> _WHAT THE EXERCISE ASKS_
Count the lines below that contain the string "Strefa", treating uppercase and lowercase as different, and give only the number.

## Start RECORD EXCERPTS

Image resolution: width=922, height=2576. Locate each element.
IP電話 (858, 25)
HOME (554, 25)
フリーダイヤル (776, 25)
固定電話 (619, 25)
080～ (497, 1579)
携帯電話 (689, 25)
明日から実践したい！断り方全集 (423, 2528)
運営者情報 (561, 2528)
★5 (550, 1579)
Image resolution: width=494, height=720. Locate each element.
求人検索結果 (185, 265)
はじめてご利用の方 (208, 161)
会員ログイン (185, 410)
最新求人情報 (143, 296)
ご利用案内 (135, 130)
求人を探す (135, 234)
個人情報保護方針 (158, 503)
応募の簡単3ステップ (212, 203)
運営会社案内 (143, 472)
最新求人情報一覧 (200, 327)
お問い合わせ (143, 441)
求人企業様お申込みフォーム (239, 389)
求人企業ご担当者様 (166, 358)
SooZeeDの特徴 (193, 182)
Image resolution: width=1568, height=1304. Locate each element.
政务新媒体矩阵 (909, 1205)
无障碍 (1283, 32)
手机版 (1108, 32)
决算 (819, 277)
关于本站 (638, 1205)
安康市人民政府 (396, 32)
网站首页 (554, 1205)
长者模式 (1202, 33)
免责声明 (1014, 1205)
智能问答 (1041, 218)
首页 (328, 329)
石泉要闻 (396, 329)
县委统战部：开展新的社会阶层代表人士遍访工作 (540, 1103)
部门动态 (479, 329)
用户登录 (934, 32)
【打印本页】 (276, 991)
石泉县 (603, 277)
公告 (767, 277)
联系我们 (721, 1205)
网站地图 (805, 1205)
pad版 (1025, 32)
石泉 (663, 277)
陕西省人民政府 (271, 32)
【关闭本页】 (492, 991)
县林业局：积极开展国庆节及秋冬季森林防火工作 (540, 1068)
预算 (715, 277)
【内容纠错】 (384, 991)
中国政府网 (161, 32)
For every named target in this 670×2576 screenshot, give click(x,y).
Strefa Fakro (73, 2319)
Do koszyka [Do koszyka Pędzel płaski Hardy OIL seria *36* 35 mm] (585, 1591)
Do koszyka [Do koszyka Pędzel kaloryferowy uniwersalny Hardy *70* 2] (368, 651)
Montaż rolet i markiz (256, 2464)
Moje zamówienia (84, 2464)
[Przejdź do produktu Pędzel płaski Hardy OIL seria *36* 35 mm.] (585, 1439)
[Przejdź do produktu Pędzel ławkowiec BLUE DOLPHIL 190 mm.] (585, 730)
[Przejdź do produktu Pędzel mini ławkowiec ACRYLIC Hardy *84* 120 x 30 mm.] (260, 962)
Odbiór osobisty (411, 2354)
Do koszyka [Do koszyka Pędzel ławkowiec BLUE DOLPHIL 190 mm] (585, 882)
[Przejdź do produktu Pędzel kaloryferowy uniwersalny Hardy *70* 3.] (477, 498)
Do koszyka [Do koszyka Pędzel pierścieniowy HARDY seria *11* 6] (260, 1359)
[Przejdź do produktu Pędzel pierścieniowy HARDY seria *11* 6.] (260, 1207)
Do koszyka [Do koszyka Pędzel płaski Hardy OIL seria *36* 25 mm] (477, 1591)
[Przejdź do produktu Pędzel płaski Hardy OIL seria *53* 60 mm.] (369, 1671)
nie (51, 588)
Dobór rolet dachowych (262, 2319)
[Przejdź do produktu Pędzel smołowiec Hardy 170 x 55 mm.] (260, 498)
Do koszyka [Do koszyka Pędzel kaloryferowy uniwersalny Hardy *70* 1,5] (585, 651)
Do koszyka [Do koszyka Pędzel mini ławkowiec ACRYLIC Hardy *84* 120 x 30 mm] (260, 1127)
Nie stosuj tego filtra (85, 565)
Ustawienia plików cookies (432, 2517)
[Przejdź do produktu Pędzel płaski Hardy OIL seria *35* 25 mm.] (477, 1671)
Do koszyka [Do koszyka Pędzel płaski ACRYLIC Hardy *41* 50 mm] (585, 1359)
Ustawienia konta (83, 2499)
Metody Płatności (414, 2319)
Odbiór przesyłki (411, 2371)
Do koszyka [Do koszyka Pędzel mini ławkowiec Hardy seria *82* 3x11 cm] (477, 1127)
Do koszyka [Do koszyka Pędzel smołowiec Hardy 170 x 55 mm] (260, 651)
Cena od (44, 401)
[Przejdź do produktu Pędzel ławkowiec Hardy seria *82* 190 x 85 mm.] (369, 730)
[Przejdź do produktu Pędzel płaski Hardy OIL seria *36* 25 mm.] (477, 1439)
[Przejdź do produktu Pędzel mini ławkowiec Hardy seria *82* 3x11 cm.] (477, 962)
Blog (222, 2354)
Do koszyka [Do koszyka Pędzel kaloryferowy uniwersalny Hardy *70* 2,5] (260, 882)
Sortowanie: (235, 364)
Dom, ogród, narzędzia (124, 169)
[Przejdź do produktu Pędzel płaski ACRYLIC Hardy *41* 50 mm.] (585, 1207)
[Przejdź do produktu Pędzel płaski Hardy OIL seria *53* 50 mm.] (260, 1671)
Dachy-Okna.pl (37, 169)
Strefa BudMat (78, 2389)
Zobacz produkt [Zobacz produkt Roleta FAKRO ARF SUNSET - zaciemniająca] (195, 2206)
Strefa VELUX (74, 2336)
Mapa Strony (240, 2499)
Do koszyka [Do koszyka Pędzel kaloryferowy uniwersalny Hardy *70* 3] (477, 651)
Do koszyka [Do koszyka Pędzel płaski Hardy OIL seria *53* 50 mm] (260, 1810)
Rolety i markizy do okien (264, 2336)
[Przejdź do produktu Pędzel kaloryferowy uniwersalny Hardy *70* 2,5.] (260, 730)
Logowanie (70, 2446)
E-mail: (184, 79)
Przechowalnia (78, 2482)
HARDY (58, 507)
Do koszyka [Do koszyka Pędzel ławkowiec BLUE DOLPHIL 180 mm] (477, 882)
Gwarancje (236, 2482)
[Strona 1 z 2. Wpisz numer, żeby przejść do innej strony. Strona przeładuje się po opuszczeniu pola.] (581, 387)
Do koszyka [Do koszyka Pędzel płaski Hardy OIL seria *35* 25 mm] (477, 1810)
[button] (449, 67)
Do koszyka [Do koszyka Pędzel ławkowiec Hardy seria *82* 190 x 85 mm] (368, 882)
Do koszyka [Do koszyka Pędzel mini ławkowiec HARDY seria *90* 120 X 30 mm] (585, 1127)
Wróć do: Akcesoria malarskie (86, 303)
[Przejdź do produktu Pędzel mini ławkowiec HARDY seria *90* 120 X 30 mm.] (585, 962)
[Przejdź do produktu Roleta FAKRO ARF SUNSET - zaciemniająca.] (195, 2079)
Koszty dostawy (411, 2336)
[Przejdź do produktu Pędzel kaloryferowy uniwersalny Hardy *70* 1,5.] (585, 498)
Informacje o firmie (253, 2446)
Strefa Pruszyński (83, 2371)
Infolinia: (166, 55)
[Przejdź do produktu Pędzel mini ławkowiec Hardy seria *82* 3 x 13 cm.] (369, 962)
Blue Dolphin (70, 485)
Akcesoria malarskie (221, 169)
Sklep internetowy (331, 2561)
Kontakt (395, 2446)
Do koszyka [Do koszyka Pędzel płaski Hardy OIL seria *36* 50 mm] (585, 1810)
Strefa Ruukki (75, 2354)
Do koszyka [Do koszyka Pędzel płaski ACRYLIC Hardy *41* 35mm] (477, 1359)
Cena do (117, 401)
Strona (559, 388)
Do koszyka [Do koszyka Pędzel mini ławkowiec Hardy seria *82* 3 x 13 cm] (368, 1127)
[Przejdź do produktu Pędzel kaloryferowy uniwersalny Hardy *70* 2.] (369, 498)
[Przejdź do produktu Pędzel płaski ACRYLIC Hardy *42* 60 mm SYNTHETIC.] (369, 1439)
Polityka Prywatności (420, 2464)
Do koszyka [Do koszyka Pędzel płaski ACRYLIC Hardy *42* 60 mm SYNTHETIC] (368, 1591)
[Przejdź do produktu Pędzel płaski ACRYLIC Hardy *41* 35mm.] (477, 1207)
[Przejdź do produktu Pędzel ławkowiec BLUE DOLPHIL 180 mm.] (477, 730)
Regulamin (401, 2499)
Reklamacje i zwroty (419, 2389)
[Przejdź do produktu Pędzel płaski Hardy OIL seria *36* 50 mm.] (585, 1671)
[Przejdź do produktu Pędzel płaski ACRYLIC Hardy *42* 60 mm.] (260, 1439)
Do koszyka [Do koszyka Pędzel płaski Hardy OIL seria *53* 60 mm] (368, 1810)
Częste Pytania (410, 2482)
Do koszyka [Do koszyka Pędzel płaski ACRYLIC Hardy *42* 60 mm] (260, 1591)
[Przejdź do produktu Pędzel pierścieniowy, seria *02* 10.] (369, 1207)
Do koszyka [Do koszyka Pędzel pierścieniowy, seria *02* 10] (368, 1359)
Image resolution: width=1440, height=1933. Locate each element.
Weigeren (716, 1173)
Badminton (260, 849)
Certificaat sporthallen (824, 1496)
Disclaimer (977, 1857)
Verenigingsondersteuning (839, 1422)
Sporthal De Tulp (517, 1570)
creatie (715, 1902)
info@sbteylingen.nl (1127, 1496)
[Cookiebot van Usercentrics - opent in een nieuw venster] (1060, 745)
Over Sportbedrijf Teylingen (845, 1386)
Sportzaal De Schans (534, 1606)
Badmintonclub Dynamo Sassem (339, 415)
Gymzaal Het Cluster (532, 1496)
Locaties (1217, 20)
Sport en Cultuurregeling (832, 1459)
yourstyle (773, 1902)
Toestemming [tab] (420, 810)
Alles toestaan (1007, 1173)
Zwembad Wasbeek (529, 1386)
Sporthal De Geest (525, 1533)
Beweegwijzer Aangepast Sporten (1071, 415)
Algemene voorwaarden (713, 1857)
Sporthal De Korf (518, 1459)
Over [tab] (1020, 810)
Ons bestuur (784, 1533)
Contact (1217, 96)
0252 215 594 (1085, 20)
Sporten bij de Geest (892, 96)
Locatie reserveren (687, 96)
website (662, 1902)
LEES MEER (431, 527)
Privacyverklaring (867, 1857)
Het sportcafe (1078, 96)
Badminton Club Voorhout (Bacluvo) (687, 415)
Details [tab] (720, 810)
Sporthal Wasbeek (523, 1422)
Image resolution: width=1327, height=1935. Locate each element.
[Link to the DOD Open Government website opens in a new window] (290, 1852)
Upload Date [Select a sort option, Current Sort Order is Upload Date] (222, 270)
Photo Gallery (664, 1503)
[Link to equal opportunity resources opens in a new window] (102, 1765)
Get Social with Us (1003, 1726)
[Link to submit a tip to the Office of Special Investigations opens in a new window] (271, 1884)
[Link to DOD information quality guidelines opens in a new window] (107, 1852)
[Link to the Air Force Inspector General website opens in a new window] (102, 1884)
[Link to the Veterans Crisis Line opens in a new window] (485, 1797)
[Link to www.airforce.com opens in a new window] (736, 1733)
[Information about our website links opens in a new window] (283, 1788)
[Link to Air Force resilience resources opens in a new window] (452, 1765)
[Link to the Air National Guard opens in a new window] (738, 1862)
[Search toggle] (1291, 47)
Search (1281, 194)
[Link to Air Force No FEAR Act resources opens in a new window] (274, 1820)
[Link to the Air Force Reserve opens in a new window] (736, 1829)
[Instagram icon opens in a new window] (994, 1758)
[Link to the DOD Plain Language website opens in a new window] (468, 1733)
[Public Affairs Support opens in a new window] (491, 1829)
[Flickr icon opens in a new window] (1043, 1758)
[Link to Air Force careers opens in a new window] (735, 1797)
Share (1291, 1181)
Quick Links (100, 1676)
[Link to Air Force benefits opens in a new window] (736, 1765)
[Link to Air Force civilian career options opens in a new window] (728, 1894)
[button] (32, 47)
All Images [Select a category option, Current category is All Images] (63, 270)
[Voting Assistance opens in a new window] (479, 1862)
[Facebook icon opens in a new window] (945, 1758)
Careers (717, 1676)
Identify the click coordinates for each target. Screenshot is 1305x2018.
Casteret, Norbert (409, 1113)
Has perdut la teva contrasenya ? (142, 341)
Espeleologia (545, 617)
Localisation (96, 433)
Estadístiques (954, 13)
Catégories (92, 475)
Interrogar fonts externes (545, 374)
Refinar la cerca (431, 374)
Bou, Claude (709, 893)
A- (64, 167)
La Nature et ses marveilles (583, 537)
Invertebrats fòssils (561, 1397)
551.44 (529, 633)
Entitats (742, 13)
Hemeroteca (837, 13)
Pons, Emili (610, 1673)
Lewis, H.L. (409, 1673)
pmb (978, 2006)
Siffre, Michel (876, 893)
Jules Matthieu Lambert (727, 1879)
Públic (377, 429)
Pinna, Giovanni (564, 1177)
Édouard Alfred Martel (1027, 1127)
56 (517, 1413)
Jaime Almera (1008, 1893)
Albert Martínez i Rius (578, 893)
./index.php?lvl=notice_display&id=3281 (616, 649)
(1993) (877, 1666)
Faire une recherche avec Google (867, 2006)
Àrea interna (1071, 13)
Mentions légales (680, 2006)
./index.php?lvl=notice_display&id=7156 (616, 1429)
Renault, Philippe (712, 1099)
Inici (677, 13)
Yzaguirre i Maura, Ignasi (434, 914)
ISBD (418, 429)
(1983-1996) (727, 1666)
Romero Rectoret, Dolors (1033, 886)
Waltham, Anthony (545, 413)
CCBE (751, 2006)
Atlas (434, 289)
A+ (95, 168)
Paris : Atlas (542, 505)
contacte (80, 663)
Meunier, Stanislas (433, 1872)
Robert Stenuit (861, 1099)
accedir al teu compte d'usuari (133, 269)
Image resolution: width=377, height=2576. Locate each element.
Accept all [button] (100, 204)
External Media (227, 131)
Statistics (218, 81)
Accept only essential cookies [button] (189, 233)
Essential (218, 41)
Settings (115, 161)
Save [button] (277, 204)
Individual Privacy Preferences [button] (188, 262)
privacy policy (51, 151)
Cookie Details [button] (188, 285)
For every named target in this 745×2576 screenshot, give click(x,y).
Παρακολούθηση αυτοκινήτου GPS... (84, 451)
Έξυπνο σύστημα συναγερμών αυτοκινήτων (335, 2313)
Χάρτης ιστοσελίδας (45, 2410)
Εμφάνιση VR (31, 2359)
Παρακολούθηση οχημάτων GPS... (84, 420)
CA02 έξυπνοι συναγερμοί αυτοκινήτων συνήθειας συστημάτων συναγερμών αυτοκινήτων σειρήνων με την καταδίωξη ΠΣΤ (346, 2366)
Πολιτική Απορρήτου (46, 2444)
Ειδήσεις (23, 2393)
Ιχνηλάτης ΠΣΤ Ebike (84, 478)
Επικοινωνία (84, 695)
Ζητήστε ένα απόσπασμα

## End RECORD EXCERPTS

> _THE ANSWER_
5